# 20% Commission Change.



## UberSCWill (Apr 19, 2014)

Posted this on a Facebook: 

How much of a pay cut does 15% increase in commission mean? About 28% pay cut. A long ride out to Palo Alto nets you under $10 an hour.

Here are the numbers as an San Francisco Driver. @ 3/base 1.50/mile .30/min

$1500 earn on 50 hours of work. Take home income after 5% commission $1425. Expense, about 750 mile driven @ 56.5 cent per mile (includes gas, and car related expense + depreciation) = $424. Profit = $1076 or $21.52 per hour.

New Commission rate of 80/20

$1500 earn on 50 hours of work. Take home income after 20% commission $1200. Expense, about 750 mile driven @ 56.5 cent per mile (includes gas, and car related expense + depreciation) = $424. Profit = $776 or $15.52 per hour

$15.52 / 21.52 = 0.72; OR 28% Decrease in earnings.

Even long distance trips are not worthwhile.

Trip to Palo Alto from San Francisco $66, Take home $52.80 after 20 percent commission. Round Trip distance 70 miles @ .565 cent per mile = $39.55 $52.80-39.55 = $13.25, Takes 80 min. Hourly pay $9.93


----------



## Jeeves (Apr 10, 2014)

It's interesting that you would think they had the low commission rates so that they could have low fares. Instead of raising the fares a bit back up and increasing commission they just increase commission. Good breakdown of costs comparisons.


----------



## myuber (Apr 18, 2014)

> Data shown:
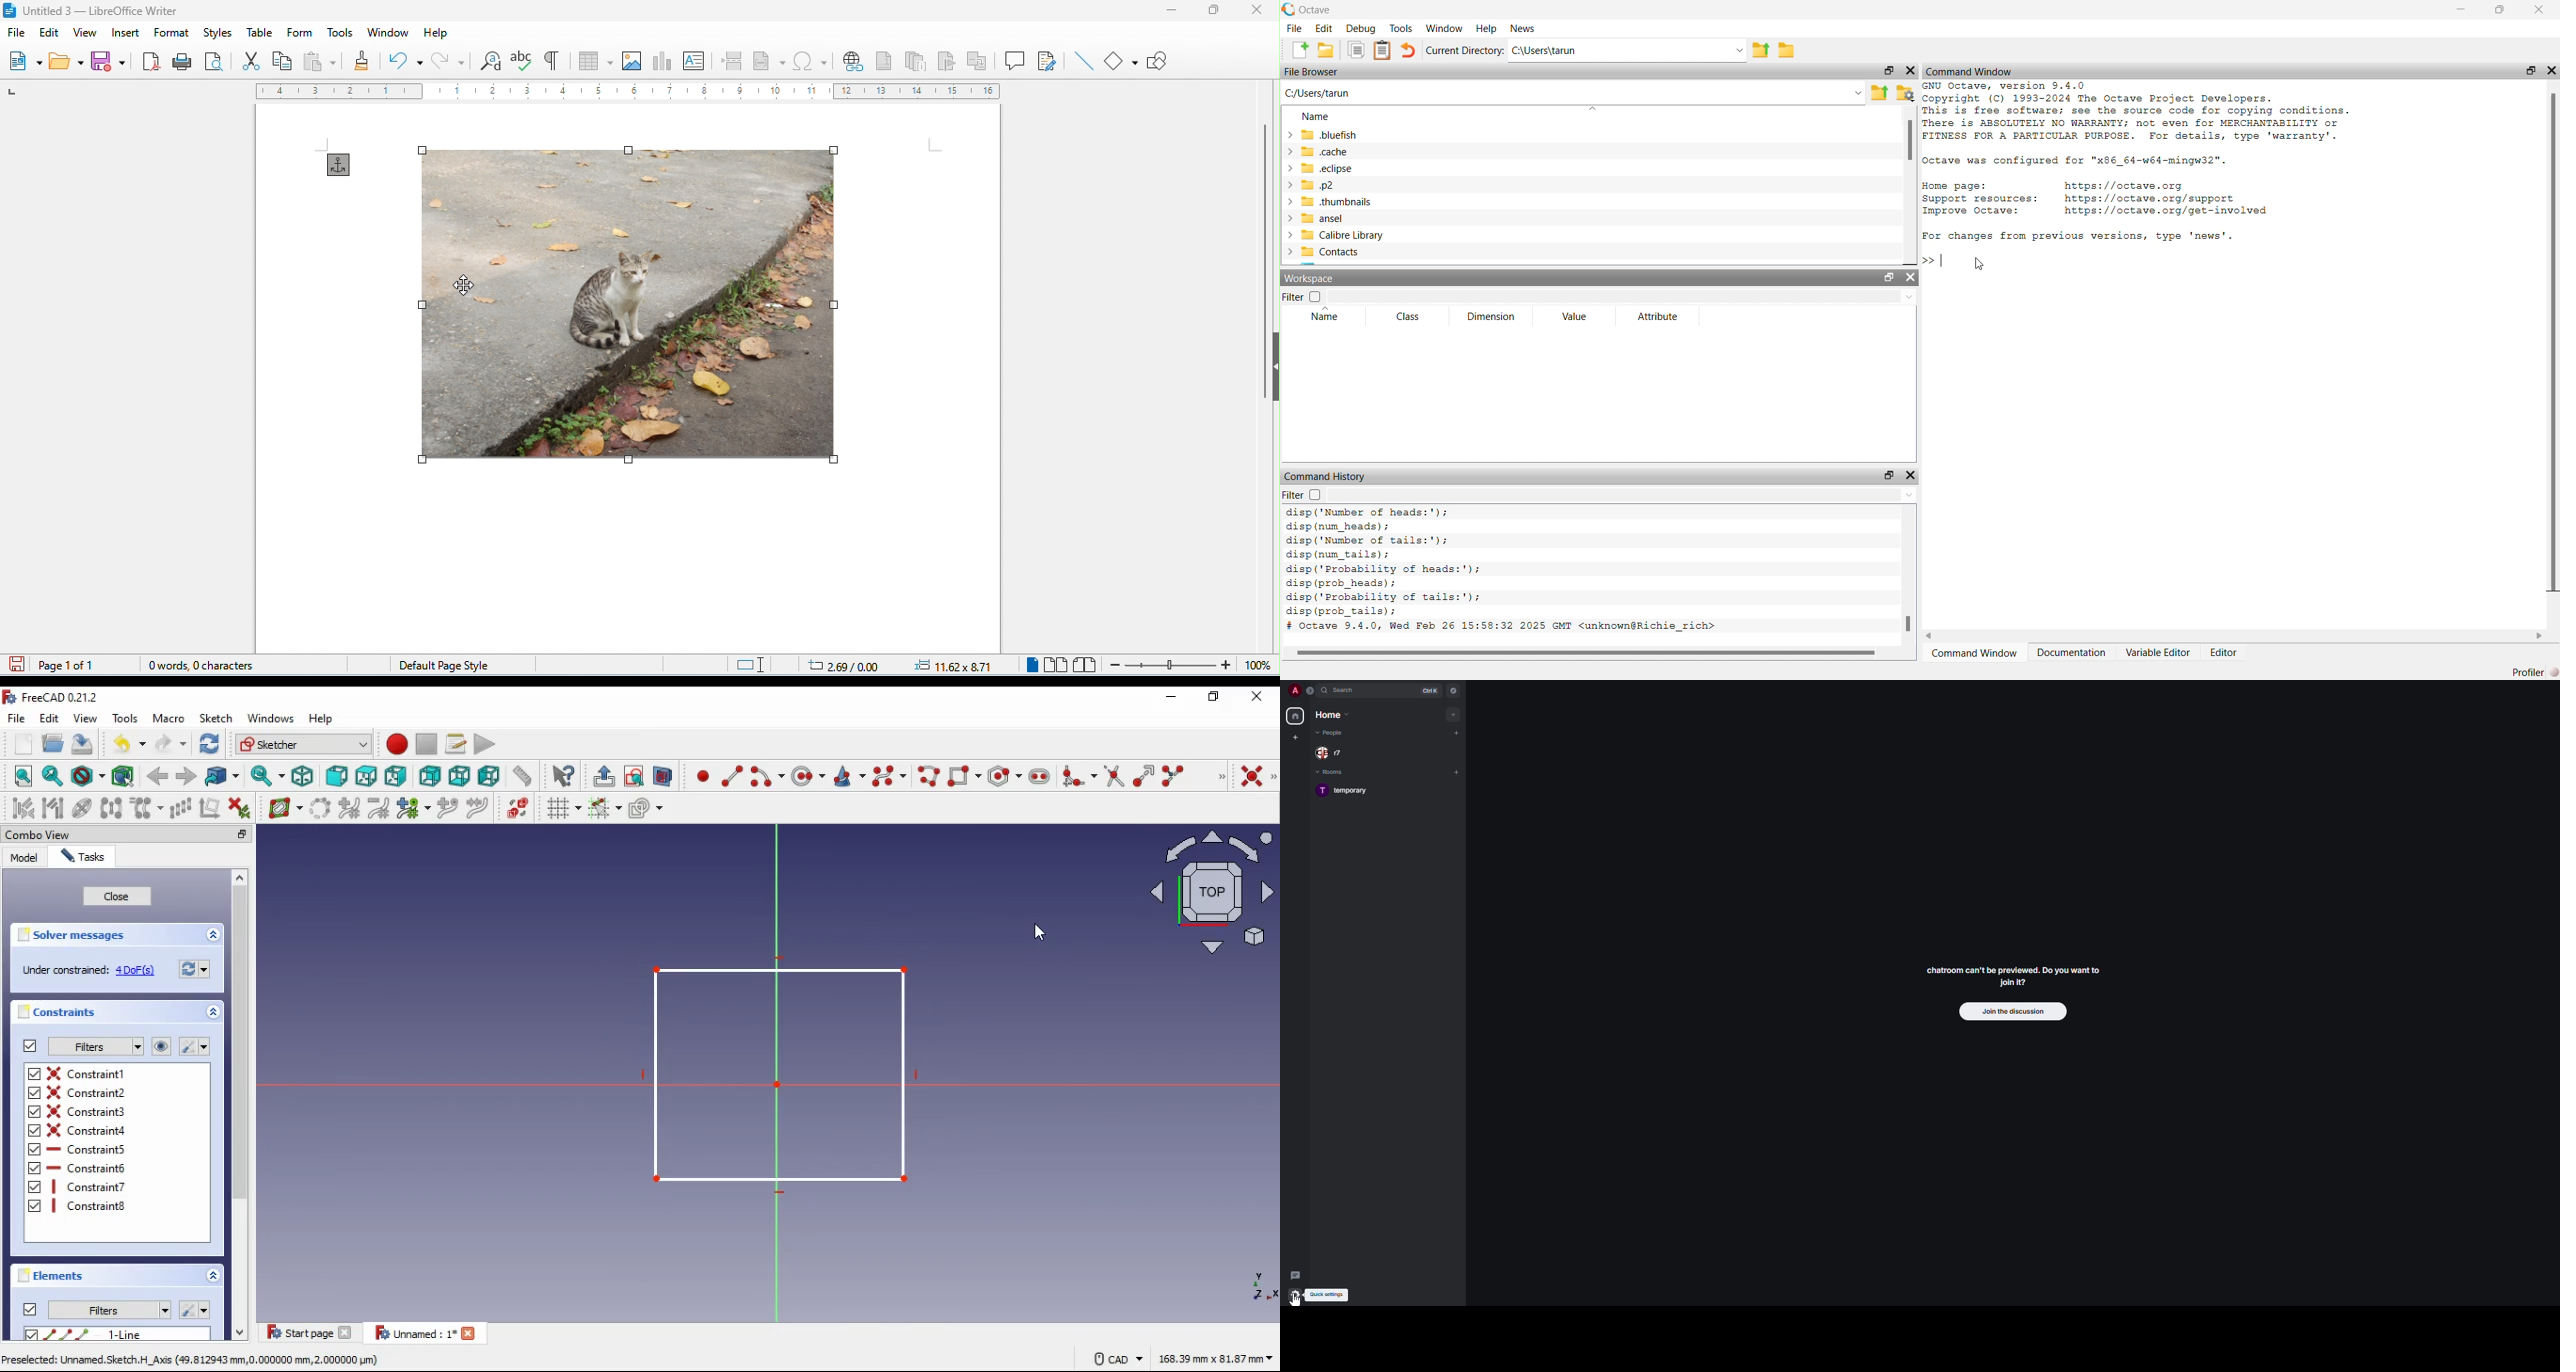  Describe the element at coordinates (563, 808) in the screenshot. I see `toggle grid` at that location.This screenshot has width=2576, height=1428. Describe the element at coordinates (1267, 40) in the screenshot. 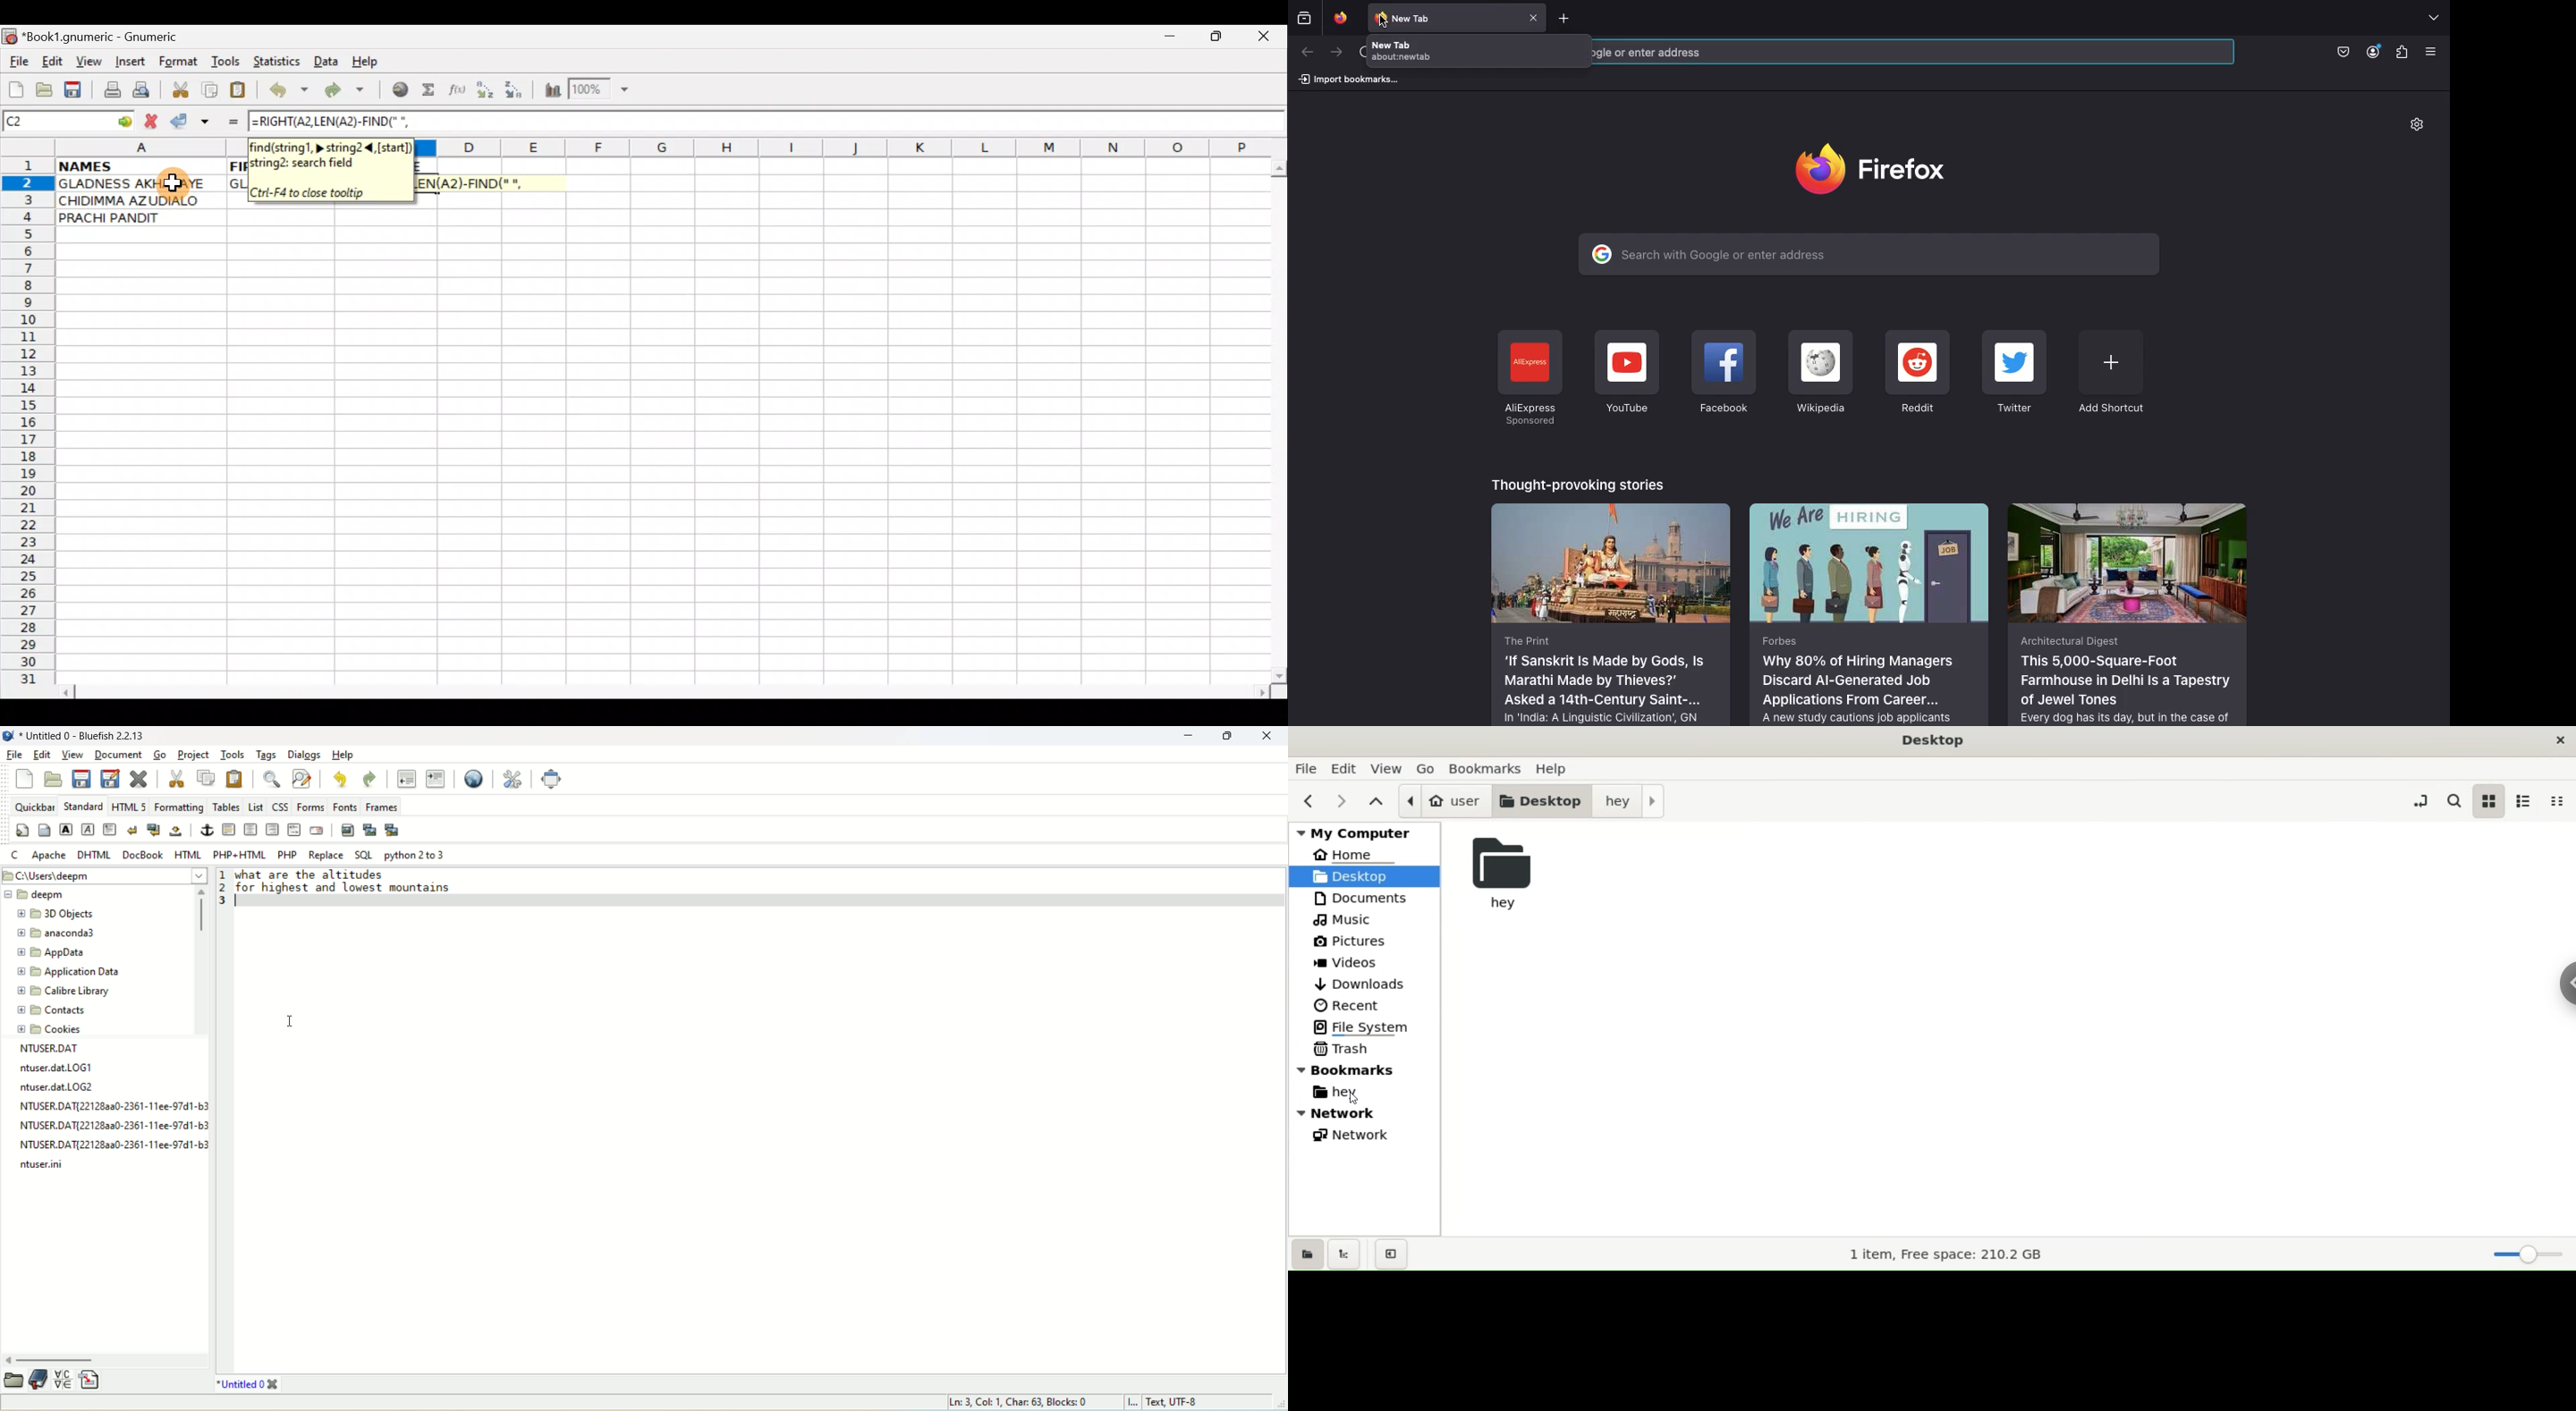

> Goal:
From the forum thread on the commission change, extract word for word the passage that opens with the words containing "Trip to Palo" and closes with "(Apr 10, 2014)".

> Solved exercise:
Trip to Palo Alto from San Francisco $66, Take home $52.80 after 20 percent commission. Round Trip distance 70 miles @ .565 cent per mile = $39.55 $52.80-39.55 = $13.25, Takes 80 min. Hourly pay $9.93


----------



## Jeeves (Apr 10, 2014)